Filling that gap between 51 and 100 percent AMI requires Denver to find ways to incentivize private sector building with zoning and inclusionary housing regulations, she added. 

Denver uses three interrelated tools to build affordable housing: linkage fees, inclusionary housing ordinances, and incentive zoning. 

Linkage fees are assessed alongside standard construction permits and are based on a building’s use and square-footage. The funds generated from the fees are dedicated to building affordable housing projects. Denver’s linkage fee is $1.61 per sq. ft. for multi-unit dwellings and $.65-cents for single-family units. 

However, developers may be exempted from the fee if they sign an affordable housing agreement, are obligated to provide affordable housing by the zoning code, or if the project is supported by local or federal funding, according to the ordinance’s final rules and regulations

The result is that Denver’s affordable housing fund fluctuates from year to year, making it hard for the city to predict how much funding it can provide for affordable housing projects. According to HOST data, Denver’s collected just $1.1 and $1.3 million from its linkage fee in 2017 and 2018, respectively. In 2019, it collected $10.2 million. 

When compared to Seattle, Atlanta, and Austin, Denver’s linkage fee is far below the others. Atlanta’s linkage fee starts at $50 per sq. ft. and increases based on the project specification. Meanwhile, Seattle’s ranges from $9 to $40 per sq. ft., according to CPD’s presentation. 

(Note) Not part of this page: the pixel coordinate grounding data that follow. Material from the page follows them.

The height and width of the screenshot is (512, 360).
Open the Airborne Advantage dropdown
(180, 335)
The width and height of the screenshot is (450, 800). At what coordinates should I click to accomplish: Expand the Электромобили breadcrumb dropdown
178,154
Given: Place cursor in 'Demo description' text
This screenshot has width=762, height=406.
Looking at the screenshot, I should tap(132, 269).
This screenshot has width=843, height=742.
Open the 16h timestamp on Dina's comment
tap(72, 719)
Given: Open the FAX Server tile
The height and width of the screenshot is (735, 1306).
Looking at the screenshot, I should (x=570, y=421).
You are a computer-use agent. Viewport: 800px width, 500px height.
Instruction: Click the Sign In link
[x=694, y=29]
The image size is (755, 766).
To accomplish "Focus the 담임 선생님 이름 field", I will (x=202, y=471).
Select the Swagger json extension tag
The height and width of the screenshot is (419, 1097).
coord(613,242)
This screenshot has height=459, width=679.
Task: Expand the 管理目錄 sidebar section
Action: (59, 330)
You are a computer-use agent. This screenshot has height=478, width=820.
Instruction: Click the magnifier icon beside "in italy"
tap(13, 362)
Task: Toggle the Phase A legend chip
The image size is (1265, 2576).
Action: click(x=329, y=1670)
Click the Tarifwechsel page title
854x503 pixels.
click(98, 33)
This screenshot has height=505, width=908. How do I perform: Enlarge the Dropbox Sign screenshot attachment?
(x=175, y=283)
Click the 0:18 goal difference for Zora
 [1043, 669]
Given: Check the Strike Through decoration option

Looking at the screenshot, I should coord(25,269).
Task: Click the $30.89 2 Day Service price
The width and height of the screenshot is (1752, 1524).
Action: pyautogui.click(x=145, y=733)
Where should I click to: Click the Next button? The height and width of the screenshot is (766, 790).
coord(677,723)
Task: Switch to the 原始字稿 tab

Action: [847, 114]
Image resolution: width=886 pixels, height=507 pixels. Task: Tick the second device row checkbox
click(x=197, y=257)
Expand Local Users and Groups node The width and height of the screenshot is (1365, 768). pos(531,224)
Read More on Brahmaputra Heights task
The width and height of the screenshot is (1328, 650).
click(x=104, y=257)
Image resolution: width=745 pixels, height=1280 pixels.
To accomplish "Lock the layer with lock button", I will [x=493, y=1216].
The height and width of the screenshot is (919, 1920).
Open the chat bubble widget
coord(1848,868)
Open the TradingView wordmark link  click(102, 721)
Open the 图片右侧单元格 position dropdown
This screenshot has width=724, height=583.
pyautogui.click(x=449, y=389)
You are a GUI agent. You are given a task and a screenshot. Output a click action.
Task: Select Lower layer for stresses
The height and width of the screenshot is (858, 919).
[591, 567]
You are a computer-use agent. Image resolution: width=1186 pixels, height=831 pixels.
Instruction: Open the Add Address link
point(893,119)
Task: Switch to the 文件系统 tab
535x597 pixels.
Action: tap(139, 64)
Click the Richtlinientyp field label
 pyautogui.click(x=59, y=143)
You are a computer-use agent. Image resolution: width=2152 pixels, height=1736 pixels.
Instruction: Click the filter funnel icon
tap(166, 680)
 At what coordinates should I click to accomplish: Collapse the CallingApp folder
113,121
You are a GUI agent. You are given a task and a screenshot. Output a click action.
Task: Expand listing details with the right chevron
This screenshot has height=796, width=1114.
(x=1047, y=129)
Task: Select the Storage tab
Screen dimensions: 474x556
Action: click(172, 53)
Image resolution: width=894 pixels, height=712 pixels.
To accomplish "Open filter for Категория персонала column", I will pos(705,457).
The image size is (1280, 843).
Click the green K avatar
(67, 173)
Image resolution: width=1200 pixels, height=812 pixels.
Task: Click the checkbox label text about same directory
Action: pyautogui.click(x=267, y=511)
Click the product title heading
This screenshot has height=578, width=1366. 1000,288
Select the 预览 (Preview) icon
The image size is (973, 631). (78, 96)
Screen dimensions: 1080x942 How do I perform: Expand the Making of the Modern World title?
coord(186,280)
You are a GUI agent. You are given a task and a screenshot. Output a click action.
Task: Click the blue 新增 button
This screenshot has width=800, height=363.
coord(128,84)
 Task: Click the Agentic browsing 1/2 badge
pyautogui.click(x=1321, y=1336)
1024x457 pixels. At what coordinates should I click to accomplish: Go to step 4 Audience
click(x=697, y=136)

CPD and members of City Council agreed that the plan needs to include a way to provide more predictable outcomes for both developers and communities.  

Councilwoman Amanda Sandoval (District 1) said regulatory red tape and unpredictable plan reviews are the main reasons people in her district don’t apply to build accessory dwelling units (ADUs) on their property. In turn, she said the unpredictability makes it difficult for her to continue to legislatively rezone parts of her district. 

“The more predictability we can provide for our developers and our community, the better outcomes we can achieve,” she said. “As much as our developers are unhappy, our community is unhappier with some of the things that have happened. That’s why whenever we talk about our developers, I always talk about the community. That’s who we are building these projects for.”

CPD also identified ADUs as a means of achieving greater housing flexibility and affordability in Denver but doing so would require strengthening the city’s Inclusionary Housing Ordinance (IHO) and Incentive Zoning practices. 

Denver’s IHO was originally passed in 2013 and requires new developments with over 30 units to provide 10 percent of the units as affordable housing. 

Incentive zoning exists in small areas of the city as well. The practice provides developers with additional height waivers in exchange for affordable housing. The 38th and Blake Station is a model incentive zoning project.

However, these ordinances only apply to for-sale housing. Rental controls are outlawed by state statute under the 2002 Telluride decision. This means that while lawmakers can help homeowners find affordable housing, they are powerless to provide it to renters. 

COVID-19 increased the need for affordable rental housing and lawmakers in the General Assembly responded by advancing HB21-1117. If passed, the bill will allow municipalities to subvert Telluride and regulate development as they see fit.  

CPD said it is closely watching the bill because it will influence how the agency proceeds in the near future. 

Meanwhile, Denver is exploring other ways to incentivize affordable housing. One option is to combine its affordable housing programs with the Denver Green Code Pilot Program. This combination would offer a fee reduction of up to $50,000 for building permits and expedited plan reviews in exchange for new developments of affordable units and green infrastructure.

CPD is also working with agency partners to coordinate more parks and green space throughout the city’s transformations. 

“Cities are ecosystems. They’re not just about housing people. They’re also about transportation, food systems, and open spaces. They’re living beings,” Hock said.